Re: Ceph RBD/FS top

Venky Shankar <vshankar@xxxxxxxxxx> · Fri, 12 Apr 2019 18:11:36 +0530

On Fri, Apr 12, 2019 at 5:03 PM Jason Dillaman <jdillama@xxxxxxxxxx> wrote:
>
> (dropped ceph-fs since I just got a "needs approval" bounce from it last time)
>
> On Fri, Apr 12, 2019 at 4:27 AM Venky Shankar <vshankar@xxxxxxxxxx> wrote:
> >
> > On Thu, Apr 11, 2019 at 6:58 PM Jason Dillaman <jdillama@xxxxxxxxxx> wrote:
> > >
> > > (CCing ceph-devel since I think it's odd to segregate topics to an
> > > unlisted mailing list)
> > >
> > > On Thu, Apr 11, 2019 at 9:12 AM Venky Shankar <vshankar@xxxxxxxxxx> wrote:
> > > >
> > > > Hey Jason,
> > > >
> > > > We are working towards bringing in `top` like functionality to CephFS
> > > > for displaying various client (and MDS) metrics. Since RBD has
> > > > something similar in the form of `perf image io*` via rbd cli, we
> > > > would like to understand some finer details regarding its
> > > > implementation and detail how CephFS is going forward for `fs top`
> > > > functionality.
> > > >
> > > > IIUC, the `rbd_support` manager module requests object perf counters
> > > > from the OSD, thereby extracting image names from the returned list of
> > >
> > > Technically it extracts the image ids since that's the only thing
> > > encoded in the object name. The "rbd_support" manager module will
> > > lazily translate the image ids back to a real image name as needed.
> > >
> > > > hot objects. I'm guessing it's done this way since there is no RBD
> > > > related active daemon to forward metrics data to the manager? OTOH,
> > >
> > > It's because we are tracking client IO and we don't have a daemon in
> > > the data path -- the OSDs are the only daemon in the IO path for RBD.
> >
> > ACK.
> >
> > >
> > > `rbd-mirror` does make use of
> > > > `MgrClient::service_daemon_update_status()` to forward mirror daemon
> > > > status, which seems to be ok for anything that's not too bulky.
> > >
> > > It's storing metrics that only it knows about. The good parallel
> > > analogy would be for the MDS to export metrics for things that only it
> > > would know about (e.g. the number of clients or caps, metadata
> > > read/write rates). The "rbd-mirror" daemon stores JSON-encoded
> > > metadata via the "service_daemon_update_status" API, but it also
> > > passes PerfCounter metrics automatically to the MGR (see the usage of
> > > the "rbd_mirror_perf_stats_prio" config option).
> > >
> > > > For forwarding CephFS related metrics to Ceph Manager, sticking in
> > > > blobs of metrics data in daemon status doesn't look clean (although it
> > > > might work). Therefore, for CephFS, `MMgrReport` message type is
> > > > expanded to include metrics data as part of its report update process,
> > > > as per:
> > > >
> > > >         https://github.com/ceph/ceph/pull/26004/commits/a75570c0e73ef67bbca8f73a9742e10bb9deb505#diff-b7b92973d97c21398c2be357f6a38b3e
> > >
> > > Just my 2 cents, but I think it's awkward to put an MDS-unique data
> > > structure in a generic message.I would think most (if not all) of
> >
> > Agreed, that's a bit awkward -- but MMgrReport already has OSD
> > specific data in there.
>
> Figured that the OSDs represent the vast majority of daemons in a Ceph
> cluster, so they are probably first-tier citizens. We wouldn't want to
> go down a road with MDS+RGW+NFS ganasha+iSCSI tcmu-runner+RBD
> mirror+... one-offs.

True -- don't want to pollute generic message types with daemon
specific data. As you mentioned, OSD is probably an exception.

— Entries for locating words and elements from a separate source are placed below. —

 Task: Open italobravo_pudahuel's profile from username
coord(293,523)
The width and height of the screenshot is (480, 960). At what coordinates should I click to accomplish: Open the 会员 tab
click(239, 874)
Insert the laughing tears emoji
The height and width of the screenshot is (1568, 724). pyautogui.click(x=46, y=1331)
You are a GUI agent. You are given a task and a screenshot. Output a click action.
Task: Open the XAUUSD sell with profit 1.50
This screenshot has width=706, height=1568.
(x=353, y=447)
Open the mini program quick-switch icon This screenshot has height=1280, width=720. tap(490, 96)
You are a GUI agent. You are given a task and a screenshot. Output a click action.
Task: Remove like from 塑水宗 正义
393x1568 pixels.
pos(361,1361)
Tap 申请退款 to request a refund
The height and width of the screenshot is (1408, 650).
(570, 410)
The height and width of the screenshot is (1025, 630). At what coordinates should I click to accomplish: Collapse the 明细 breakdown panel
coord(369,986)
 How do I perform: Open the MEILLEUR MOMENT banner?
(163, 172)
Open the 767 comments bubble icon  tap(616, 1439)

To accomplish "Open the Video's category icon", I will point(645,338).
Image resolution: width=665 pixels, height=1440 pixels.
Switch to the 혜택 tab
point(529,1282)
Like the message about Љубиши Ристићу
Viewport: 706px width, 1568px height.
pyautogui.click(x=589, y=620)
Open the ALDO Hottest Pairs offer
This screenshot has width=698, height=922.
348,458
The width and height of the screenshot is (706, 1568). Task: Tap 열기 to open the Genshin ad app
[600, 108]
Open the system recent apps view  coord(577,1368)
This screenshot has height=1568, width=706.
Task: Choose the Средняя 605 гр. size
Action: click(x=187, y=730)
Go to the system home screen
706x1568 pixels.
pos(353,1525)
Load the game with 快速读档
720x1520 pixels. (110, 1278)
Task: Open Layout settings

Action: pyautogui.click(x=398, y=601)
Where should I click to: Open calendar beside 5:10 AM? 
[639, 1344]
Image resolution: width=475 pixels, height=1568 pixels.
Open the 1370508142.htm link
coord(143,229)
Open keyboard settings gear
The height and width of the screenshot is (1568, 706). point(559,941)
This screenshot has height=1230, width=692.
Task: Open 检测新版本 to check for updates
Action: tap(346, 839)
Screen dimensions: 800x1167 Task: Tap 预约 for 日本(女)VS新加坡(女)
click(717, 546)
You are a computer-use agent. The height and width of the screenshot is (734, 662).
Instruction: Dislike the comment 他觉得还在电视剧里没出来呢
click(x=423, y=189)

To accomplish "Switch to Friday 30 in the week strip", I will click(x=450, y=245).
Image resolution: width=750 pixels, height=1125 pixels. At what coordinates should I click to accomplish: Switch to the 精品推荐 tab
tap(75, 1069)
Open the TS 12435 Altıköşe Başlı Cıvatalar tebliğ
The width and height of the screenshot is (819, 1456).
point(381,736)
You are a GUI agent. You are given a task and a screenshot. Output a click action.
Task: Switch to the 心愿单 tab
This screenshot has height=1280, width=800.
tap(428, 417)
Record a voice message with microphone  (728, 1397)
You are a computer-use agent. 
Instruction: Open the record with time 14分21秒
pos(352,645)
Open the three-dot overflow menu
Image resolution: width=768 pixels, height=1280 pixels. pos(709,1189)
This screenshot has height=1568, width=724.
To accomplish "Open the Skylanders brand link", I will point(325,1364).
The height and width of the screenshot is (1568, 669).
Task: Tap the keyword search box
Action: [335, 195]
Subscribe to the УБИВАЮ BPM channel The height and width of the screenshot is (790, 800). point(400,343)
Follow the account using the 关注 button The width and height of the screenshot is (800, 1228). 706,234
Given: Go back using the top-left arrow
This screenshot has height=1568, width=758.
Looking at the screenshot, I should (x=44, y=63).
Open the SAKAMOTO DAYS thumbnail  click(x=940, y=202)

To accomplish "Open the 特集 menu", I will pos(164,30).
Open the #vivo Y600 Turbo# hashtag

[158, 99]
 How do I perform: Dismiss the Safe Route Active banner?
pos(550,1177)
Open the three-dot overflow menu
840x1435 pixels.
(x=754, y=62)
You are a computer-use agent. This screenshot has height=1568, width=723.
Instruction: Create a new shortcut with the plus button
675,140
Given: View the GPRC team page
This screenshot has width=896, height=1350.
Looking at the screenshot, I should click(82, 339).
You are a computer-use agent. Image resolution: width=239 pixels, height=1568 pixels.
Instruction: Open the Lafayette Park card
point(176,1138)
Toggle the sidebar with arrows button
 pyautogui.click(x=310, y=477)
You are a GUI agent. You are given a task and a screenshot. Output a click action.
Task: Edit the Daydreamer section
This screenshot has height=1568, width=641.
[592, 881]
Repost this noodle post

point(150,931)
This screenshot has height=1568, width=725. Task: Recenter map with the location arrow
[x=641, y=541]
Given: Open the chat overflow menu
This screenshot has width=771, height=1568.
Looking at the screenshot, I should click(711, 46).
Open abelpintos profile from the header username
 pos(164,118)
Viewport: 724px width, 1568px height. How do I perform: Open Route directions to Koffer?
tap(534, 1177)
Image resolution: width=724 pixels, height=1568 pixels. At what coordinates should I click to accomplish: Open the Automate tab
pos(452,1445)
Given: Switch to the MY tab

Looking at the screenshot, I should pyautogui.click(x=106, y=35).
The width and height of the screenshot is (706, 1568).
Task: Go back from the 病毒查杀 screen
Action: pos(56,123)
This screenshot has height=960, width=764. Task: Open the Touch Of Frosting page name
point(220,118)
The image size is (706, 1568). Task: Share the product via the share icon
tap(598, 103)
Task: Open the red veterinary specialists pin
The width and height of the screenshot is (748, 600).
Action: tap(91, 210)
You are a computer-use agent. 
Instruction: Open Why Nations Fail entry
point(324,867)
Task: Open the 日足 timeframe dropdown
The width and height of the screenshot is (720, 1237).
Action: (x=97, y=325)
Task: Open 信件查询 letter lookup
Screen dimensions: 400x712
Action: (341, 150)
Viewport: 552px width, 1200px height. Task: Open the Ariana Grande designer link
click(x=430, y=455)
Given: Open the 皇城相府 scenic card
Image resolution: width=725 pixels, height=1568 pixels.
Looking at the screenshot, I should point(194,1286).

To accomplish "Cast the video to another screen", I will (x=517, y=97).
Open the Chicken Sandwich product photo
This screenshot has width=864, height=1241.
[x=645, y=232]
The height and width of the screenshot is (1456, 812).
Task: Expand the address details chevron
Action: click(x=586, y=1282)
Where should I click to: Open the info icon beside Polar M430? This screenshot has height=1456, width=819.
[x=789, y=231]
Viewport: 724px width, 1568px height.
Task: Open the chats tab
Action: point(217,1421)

Or, generalize it to support MDS (and other daemons when needed).

>
> > > your MDS metrics could be passed generically via the PerfCounter
> > > export mechanism.
> >
> > Probably, but that would be just aggregated values, right? We would
> > need per-client metrics.
>
> What metrics are you attempting to collect from the client to report
> back to the MGR?

pretty basic as of now:
- client capability hits
- OSDC cache hits, readahead util

along with a snapshot of all sessions w/ per-session stats.

Does the MDS already have these client metrics? Can
> the MDS not just provide its own "MDS command" I/F to query those
> metrics a la what "rbd_support" is providing in the MGR?

That's where I was coming to -- MDS (rank 0) would have all the
metrics that would be shown as part of "top". The MGR can poll the MDS
for client metadata and only poll the session list if it sees a
client-id in OSD stat that it doesn't know about.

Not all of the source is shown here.